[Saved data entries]
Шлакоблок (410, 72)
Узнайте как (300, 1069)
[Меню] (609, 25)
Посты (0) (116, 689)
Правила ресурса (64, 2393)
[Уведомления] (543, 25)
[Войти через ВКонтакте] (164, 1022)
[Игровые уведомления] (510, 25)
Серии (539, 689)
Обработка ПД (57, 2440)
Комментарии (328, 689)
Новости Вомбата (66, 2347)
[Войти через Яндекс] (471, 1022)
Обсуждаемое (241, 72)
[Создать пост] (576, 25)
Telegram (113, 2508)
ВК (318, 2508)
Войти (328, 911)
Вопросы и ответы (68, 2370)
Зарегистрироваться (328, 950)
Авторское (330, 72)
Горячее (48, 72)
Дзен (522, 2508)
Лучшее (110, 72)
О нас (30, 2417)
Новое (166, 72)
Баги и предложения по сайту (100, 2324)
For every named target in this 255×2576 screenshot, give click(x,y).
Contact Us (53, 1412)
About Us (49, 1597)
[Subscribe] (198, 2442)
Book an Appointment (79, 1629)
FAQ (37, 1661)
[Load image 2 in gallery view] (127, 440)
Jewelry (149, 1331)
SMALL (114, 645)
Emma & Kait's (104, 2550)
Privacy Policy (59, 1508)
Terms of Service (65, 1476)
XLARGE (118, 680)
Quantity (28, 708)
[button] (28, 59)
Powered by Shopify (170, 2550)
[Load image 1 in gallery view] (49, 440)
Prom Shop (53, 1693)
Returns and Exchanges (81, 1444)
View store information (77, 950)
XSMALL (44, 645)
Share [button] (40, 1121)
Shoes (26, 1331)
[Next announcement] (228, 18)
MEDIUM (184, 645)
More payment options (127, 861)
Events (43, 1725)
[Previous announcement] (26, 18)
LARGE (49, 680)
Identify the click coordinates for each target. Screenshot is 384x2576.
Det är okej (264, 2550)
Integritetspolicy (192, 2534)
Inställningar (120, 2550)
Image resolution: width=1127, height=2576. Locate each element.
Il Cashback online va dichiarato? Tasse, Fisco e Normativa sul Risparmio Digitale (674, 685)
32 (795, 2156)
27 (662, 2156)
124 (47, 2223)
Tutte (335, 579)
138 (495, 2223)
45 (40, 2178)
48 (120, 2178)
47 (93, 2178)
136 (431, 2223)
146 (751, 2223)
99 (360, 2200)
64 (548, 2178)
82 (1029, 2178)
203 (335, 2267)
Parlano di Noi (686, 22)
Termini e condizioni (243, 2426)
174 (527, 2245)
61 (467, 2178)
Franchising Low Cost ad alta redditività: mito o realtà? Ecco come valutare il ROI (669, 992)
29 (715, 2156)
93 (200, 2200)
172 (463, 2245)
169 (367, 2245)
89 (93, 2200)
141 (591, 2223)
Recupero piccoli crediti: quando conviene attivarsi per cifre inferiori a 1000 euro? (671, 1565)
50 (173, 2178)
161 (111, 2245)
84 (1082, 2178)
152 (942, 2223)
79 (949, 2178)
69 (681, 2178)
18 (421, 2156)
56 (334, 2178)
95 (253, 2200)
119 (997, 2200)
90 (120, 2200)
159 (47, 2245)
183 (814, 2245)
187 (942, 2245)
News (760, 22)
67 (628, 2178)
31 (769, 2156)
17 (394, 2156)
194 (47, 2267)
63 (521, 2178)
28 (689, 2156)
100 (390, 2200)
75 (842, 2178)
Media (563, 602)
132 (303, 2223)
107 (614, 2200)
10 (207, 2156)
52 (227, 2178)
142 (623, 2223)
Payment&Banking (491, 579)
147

Problem statement: State the number of lines above that hold the word "each", and say nothing else.

Output below: 2